I obtained a copy of my test results. The test is labeled at the top as “Abnormal ECG”, but it was never explained to me. (The behavior of the ER doctors, when I complained about it, relieved me of having to pay the hospital. Read more.)
It seems somewhat obvious, however, that that the problem making my ECG abnormal is depicted by the line that descends.
I found this picture on the internet of an abnormal ECG QRS. The black dots appear to identify where to see the problem, rather than being where holes were punched to use in filing the test results. Go to web page with image and accompanying article.
I say that the black dots identify where to see the problem because my ECG has a similar line on it and in the legend at the top of my test it says, “Low voltage QRS.”
Later I found a study relating to tetanus and ECG changes.
Electrocardiographic changes in tetanus: a serial study.
Serial electrocardiograms (ECGs) were recorded in 20 consecutive male patients admitted to the Infectious Diseases Hospital, Calcutta with generalised tetanus. Age of patients varied from 5 to 40 years . Ten patients died. ECGs were recorded daily for the first week after admission and later every 2nd or 3rd day. Altogether, 167 ECGs were analysed.
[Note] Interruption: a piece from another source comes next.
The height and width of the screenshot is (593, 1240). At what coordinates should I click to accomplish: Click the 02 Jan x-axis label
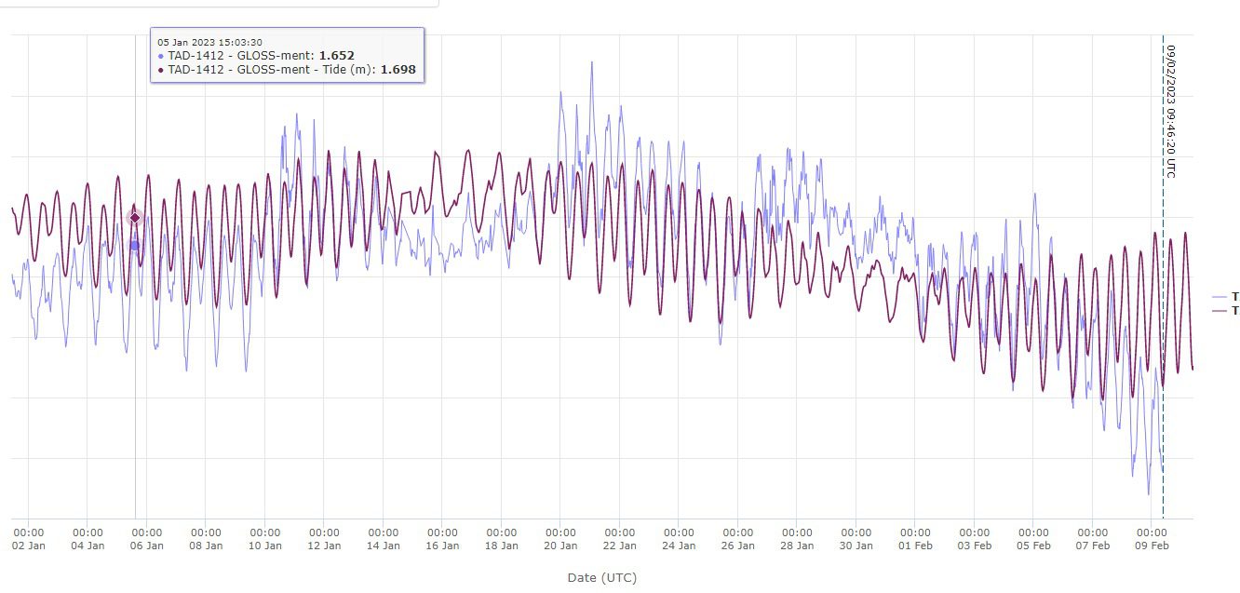pos(28,546)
…Spatial QRS-T angle was calculated in 18 of these patients to determine any possible change in this parameter of prognostic significance. Two out of 9 who survived had abnormally wide (greater than or equal to 55 degrees) spatial QRS-T angle on admission; the angle narrowed with recovery.
In the non-survivor group, 4 patients had abnormally wide QRS-T angles on admission; further widening was noted in patients on whom follow-up tracings were available.
The difference in spatial QRS-T angle between the survivor and the non-survivor groups was statistically significant (p less than 0.05). Spatial QRS-T angle changes have not been reported in tetanus before. Although non-specific, serial study in individual cases would be useful in assessing prognosis.
J Indian Med Assoc. 1991 Jun;89(6):164-7.
I am reminded that when I was in the ER, when they saw everyone who came in after me, but not me, I eventually left to go get aspirin, to see if that would help with the uncomfortable feelings I was having in my chest, which I associated with my heart.